Recognizing that these newcomers thrived on innovation and the increasing intelligence of the technological landscape, Truong decided to take a more scaled-back approach, leveraging Electrolux’s classical appeal to tap into a market that was looking for simple to use products with a timeless aesthetic. “We put more focus on the design to make our products eye-catching, beautiful, and easy to use,” he explained.

With continued reinforcement and a clear corporate vision, under Truong’s leadership, Electrolux’s market value more than doubled and is now consistently ranked among the top two largest home appliance manufacturers in the world, with products like Frigidaire renowned for their sleek and retro style.

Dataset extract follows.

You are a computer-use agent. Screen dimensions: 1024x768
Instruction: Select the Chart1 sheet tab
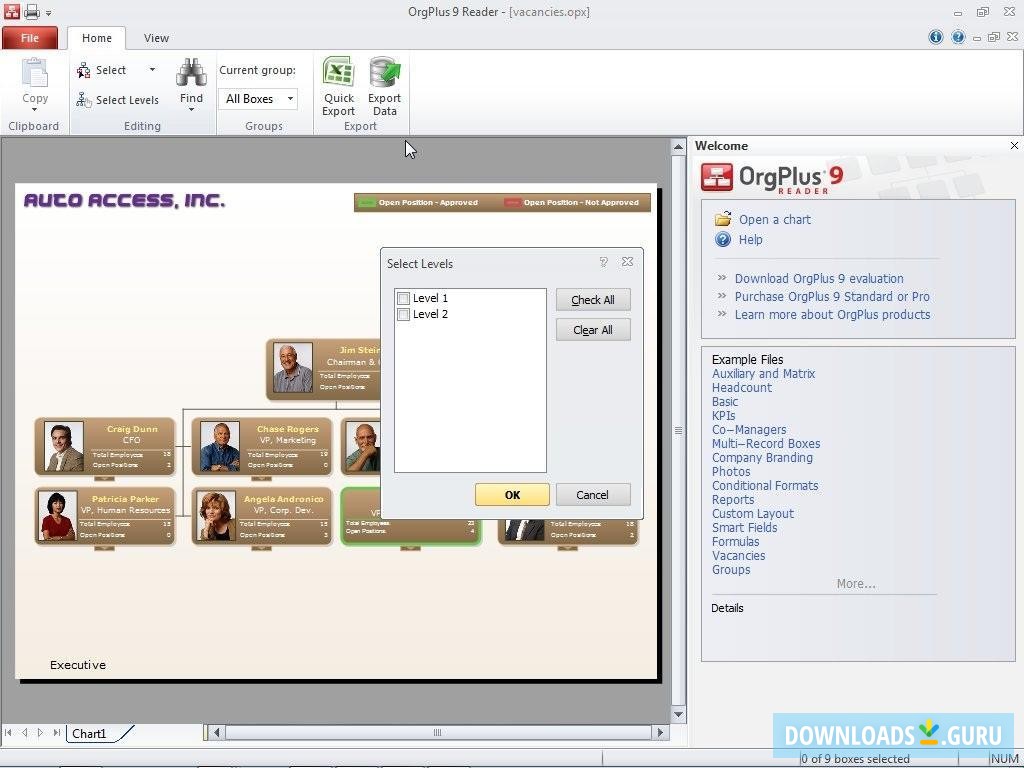87,733

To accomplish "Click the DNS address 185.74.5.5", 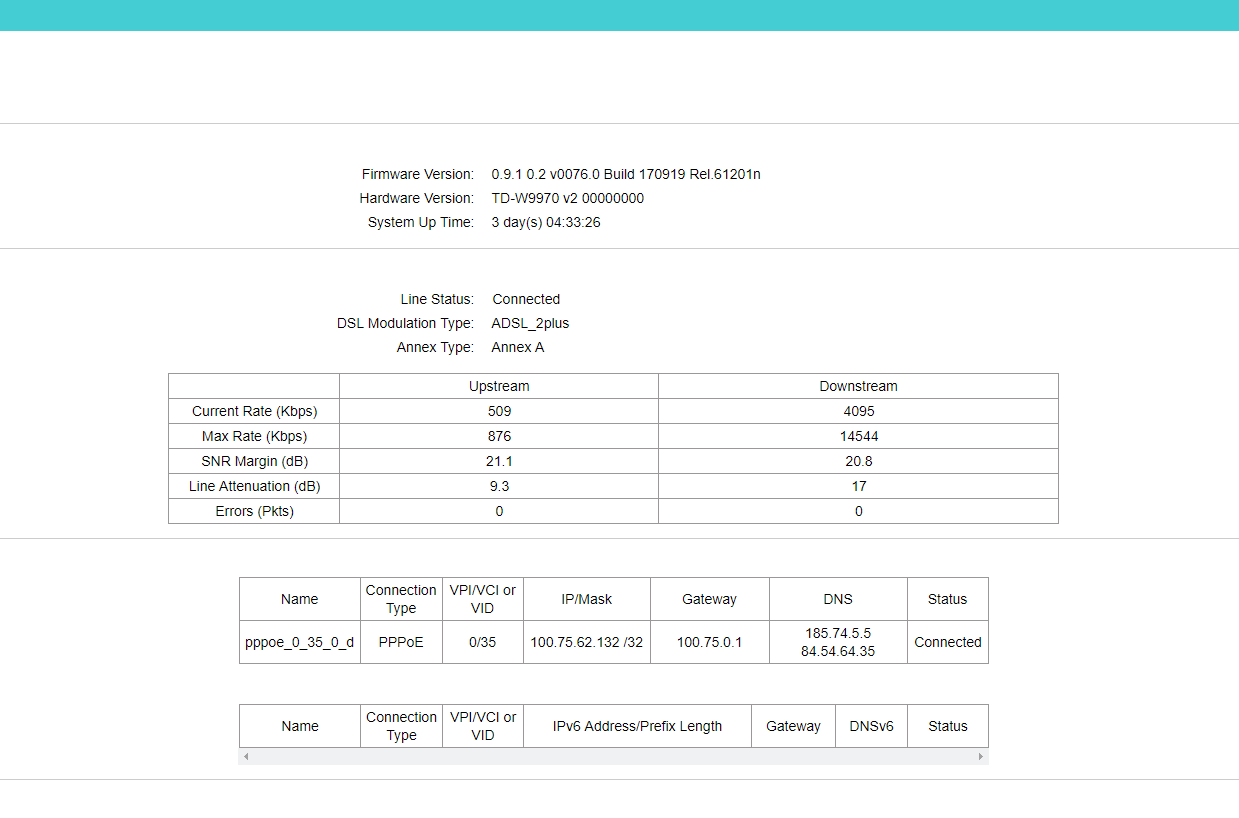I will click(x=838, y=633).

While Jack Truong posits that business transformations like this are rarely met without resistance, by embodying the change you wish to see and embracing your decisions regardless of the potential risks, CEOs can foster a profound trust in their leadership, ultimately getting everyone on the same page to lead their business to new heights. 

“Throughout my career, I also have been the face of change at companies. It has not always been easy, but I suspect I have a slightly different perspective that enabled my success,” he summed it up.

“Above all, it’s crucial to lead by example and empower employees to take ownership, as well as accountability. This will foster a positive company culture. It’s also equally important that leaders make the tough decisions at the right time to ensure the whole is always greater than the sum of the parts. When employees buy into the vision, align with corporate values, and understand the end goal, the future possibilities are endless.”